A new survey by Miami-based pollster Sergio Bendixen, a Democrat and long-time student of Hispanic politics within the United States, shows that roughly two-thirds of Cubans in this country approve the steps Mr. Obama has announced to lift restrictions on travel to Cuba and remittances to family members who still live there. Some 67 percent in the survey expressed a favorable view of Mr. Obama, while just 20 percent rated him unfavorably.
Those results are striking since Cuban-American voters, the vast majority of whom live in Florida, have been a reliable Republican constituency for decades. Cuban-American voters in Florida gave 65 percent of their vote to John McCain in November, Mr. Bendixen said.
In part, Mr. Bendixen attributed the surprising support for Mr. Obama’s initiatives to an ongoing generational shift in attitudes, with younger Cuban-Americans increasingly motivated by economic concerns rather than the staunch anti-Communism that dominated among their parents and grandparents after Fidel Castro took power in 1959. But Mr. Bendixen, who advised Hillary Rodham Clinton’s presidential primary campaign against Mr. Obama in 2008, credited the new president with successfully arguing that it’s time for a fresh approach.
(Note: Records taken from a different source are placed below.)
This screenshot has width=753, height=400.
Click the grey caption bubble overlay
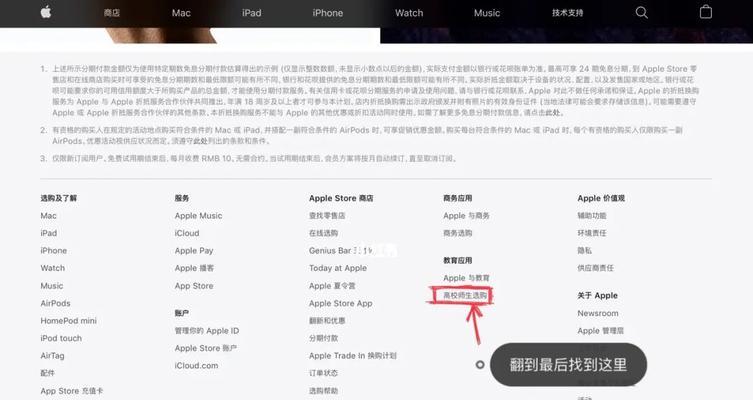pyautogui.click(x=569, y=364)
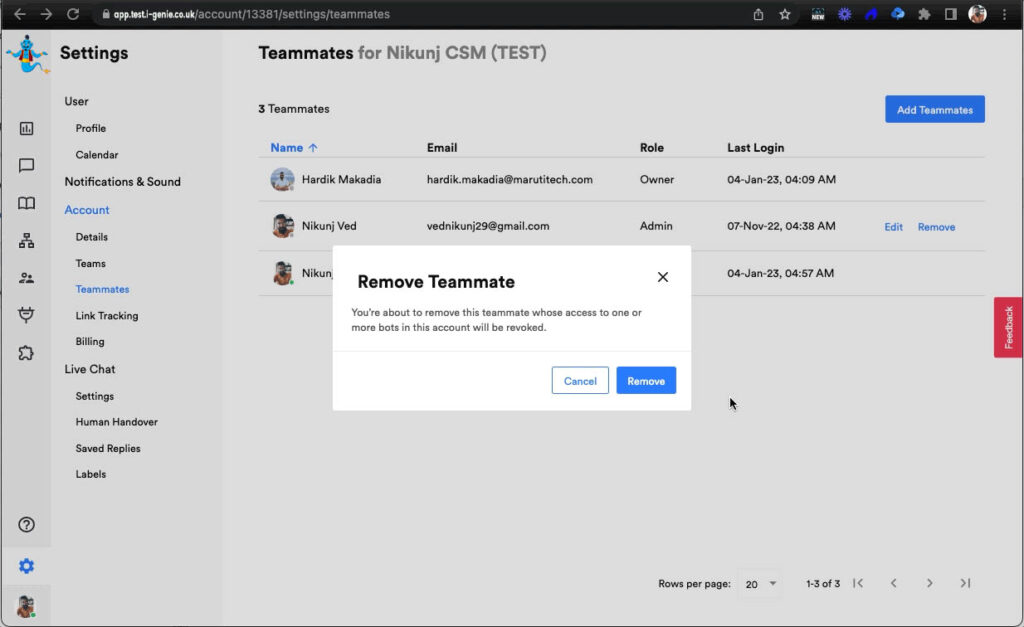This screenshot has height=627, width=1024.
Task: Open the people icon in sidebar
Action: (27, 278)
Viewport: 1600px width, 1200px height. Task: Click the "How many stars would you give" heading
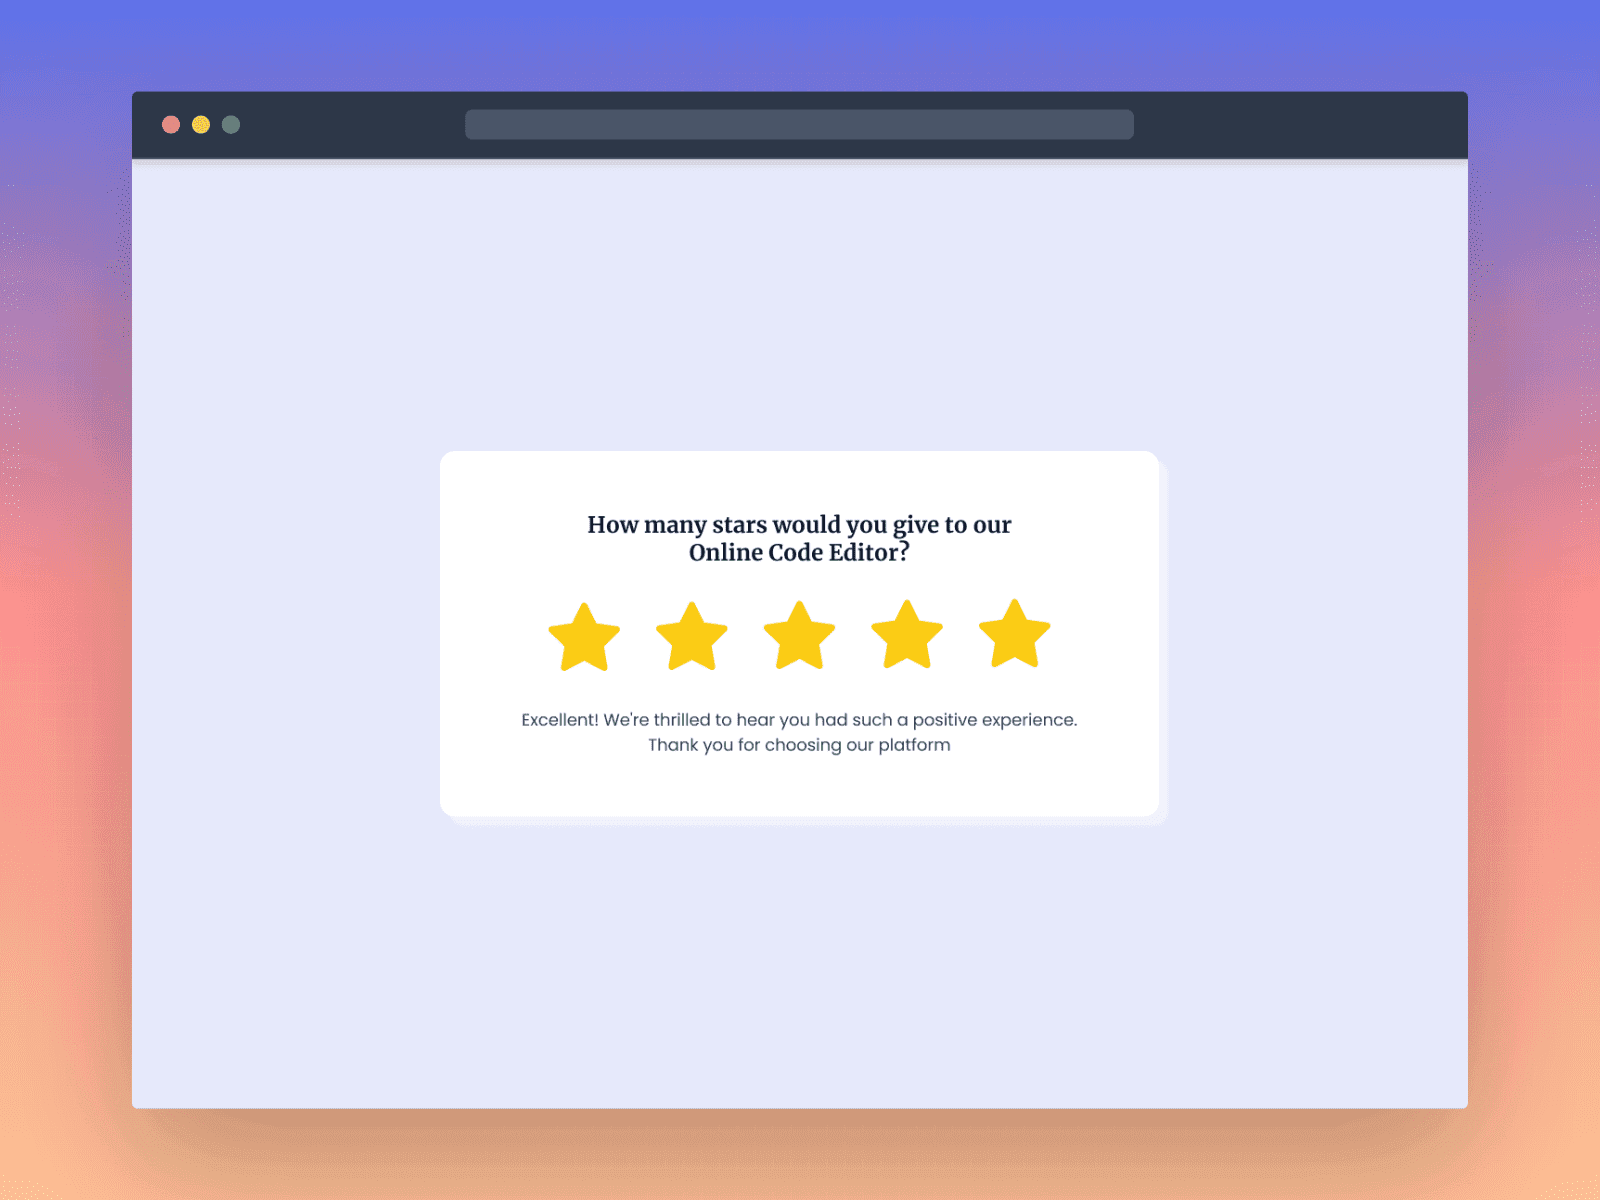(x=799, y=525)
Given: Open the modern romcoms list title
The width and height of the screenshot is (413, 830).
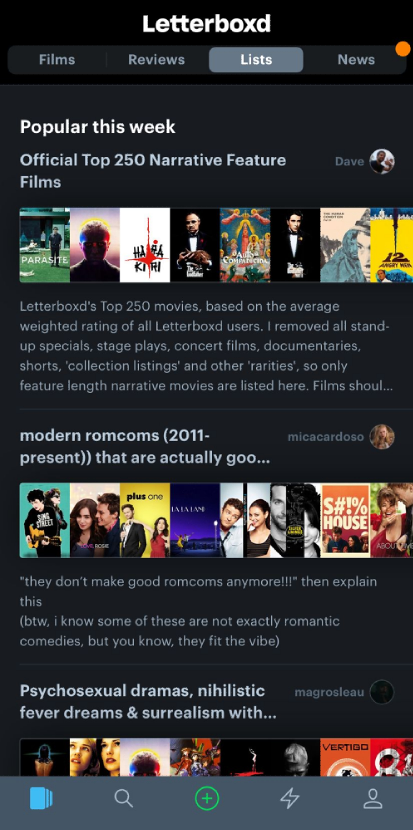Looking at the screenshot, I should tap(145, 446).
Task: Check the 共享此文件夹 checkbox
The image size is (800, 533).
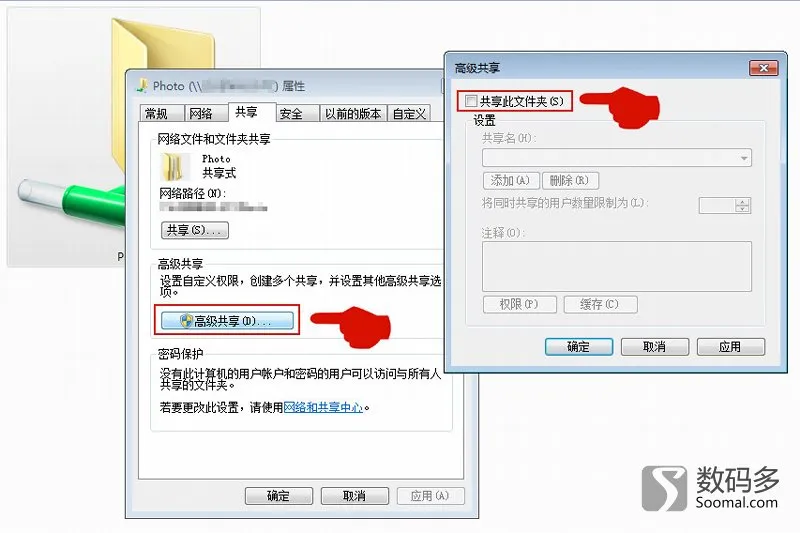Action: [470, 101]

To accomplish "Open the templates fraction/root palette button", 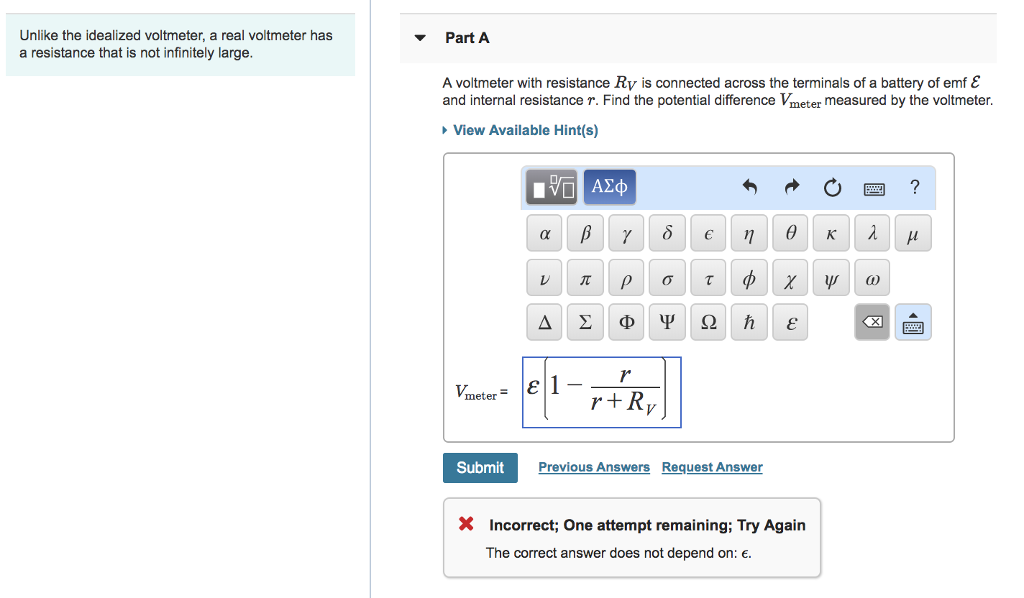I will [x=552, y=187].
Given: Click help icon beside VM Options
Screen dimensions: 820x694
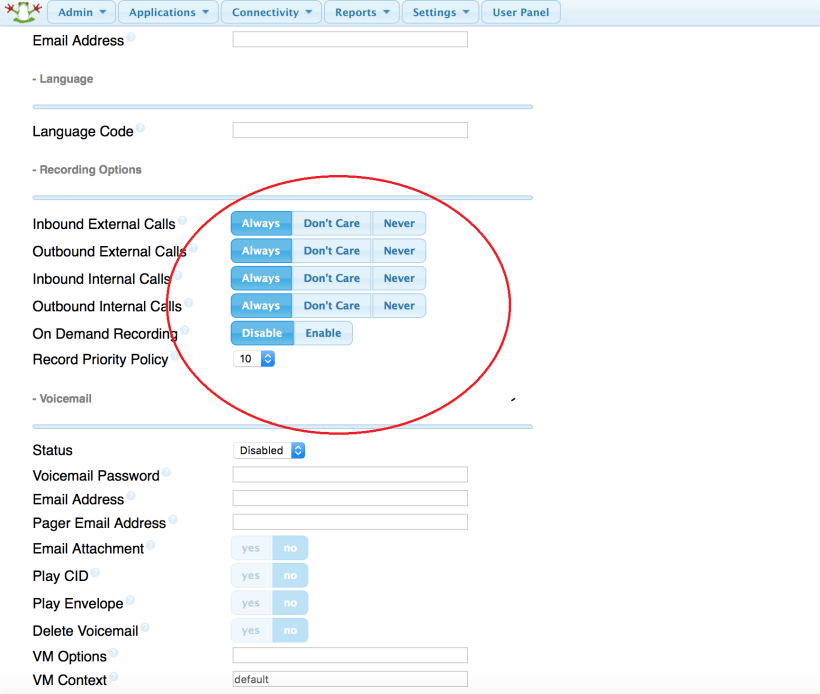Looking at the screenshot, I should pos(113,653).
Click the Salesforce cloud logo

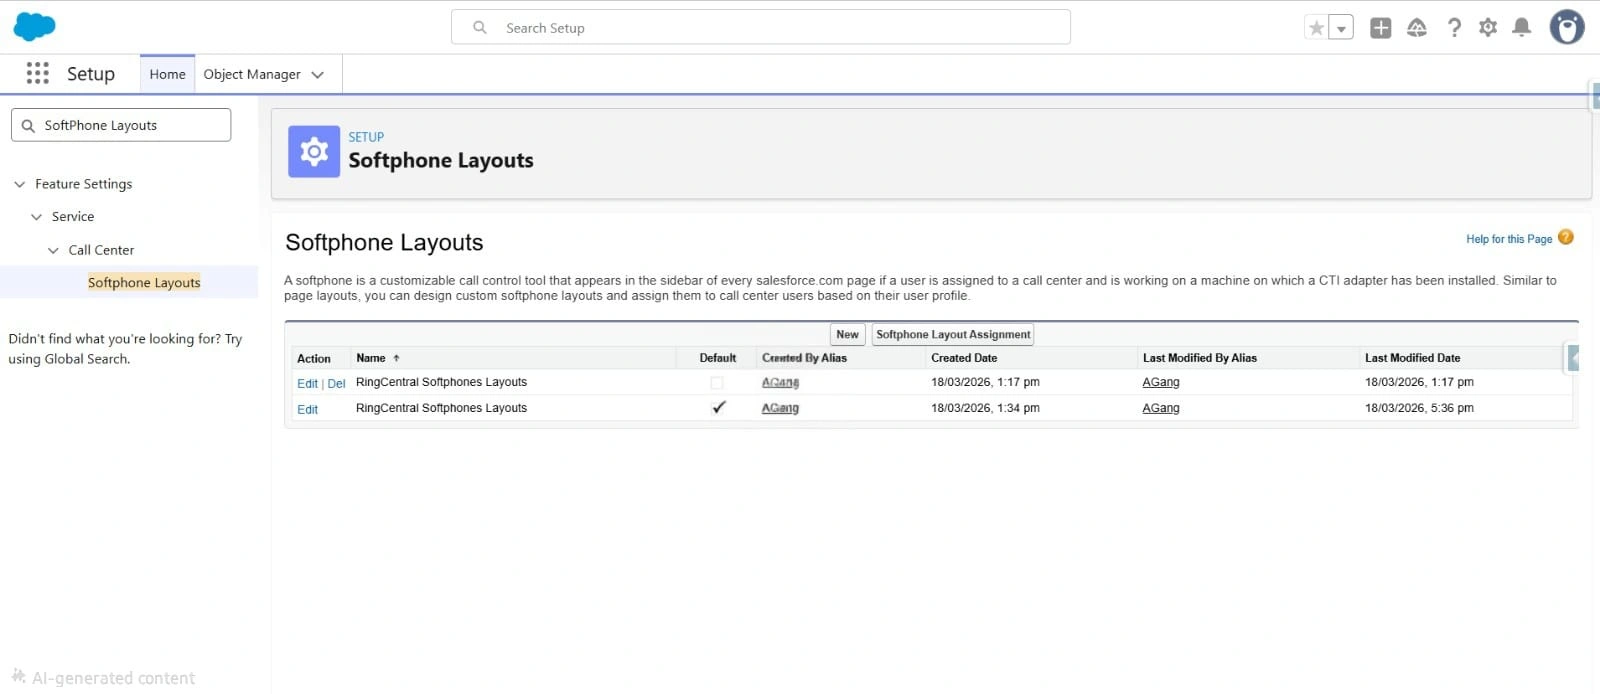click(x=34, y=27)
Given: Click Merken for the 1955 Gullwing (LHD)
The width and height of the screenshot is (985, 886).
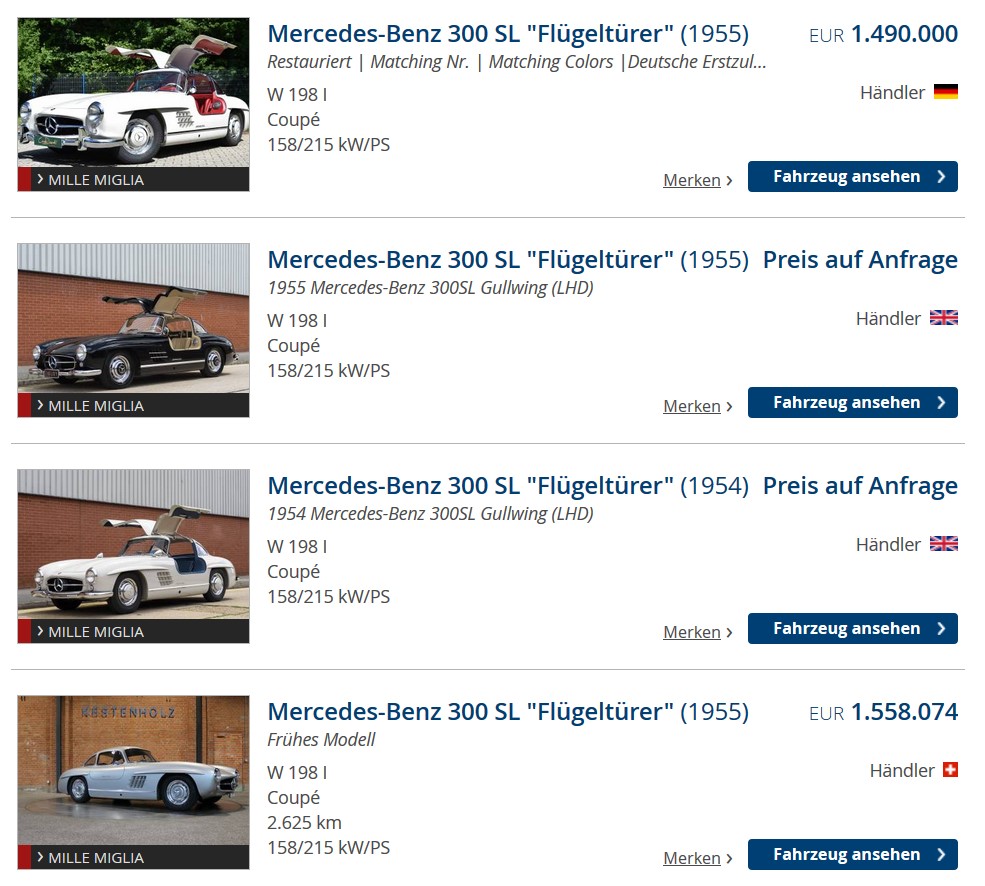Looking at the screenshot, I should [x=697, y=407].
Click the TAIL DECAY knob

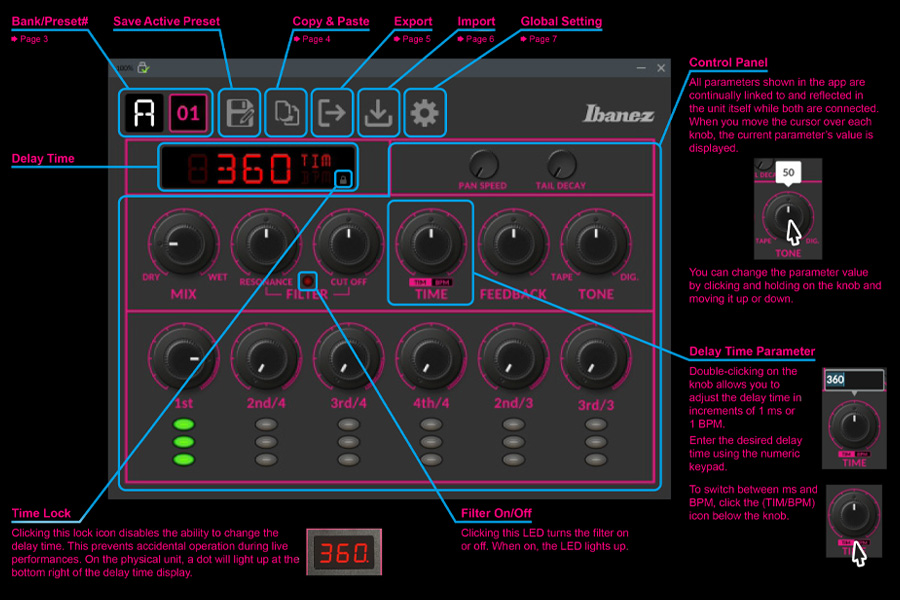(x=562, y=164)
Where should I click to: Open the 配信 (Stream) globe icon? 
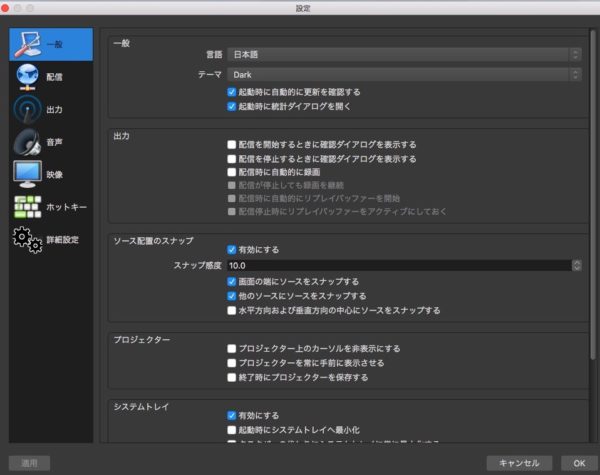click(x=27, y=76)
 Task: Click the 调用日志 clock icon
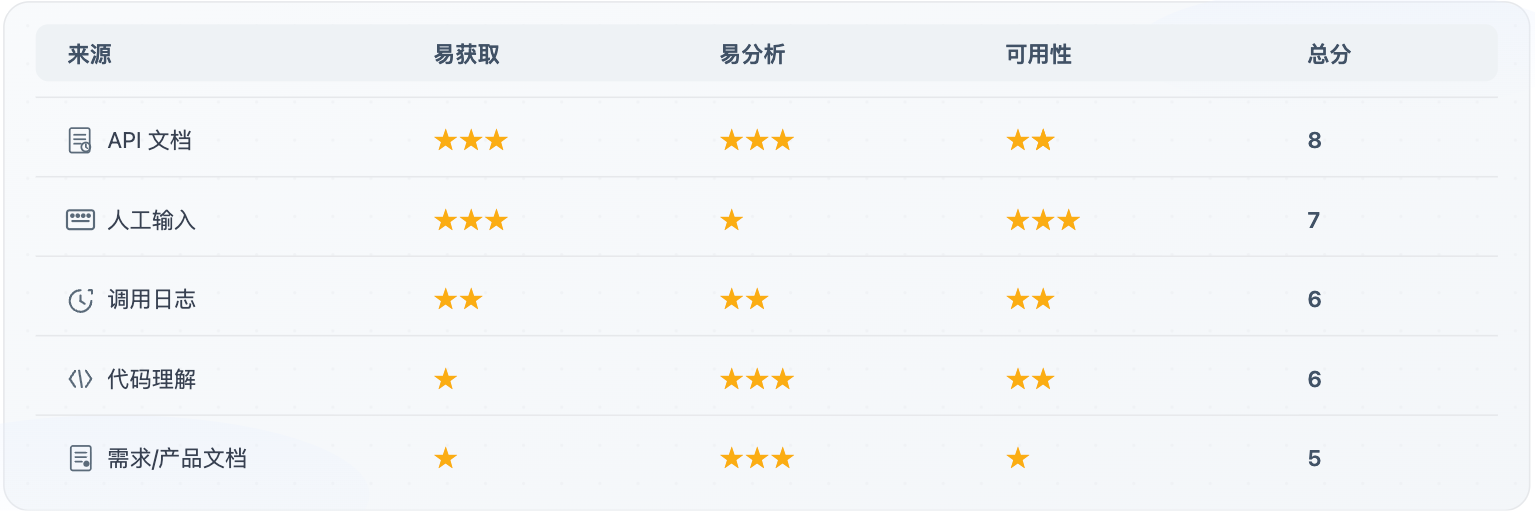pyautogui.click(x=80, y=300)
“He has repeated over and over; ‘We tried this old strategy,’ ” Mr. Bendixen explained. “He obviously has romanced the Cuban community in a very effective way.”
Some Republicans, such as Senator Lindsey Graham of South Carolina, have argued that Mr. Obama and Mrs. Clinton, now Secretary of State, should obtain concessions such as the release of political prisoners before offering the Cuban government gestures and dialogue toward a new policy.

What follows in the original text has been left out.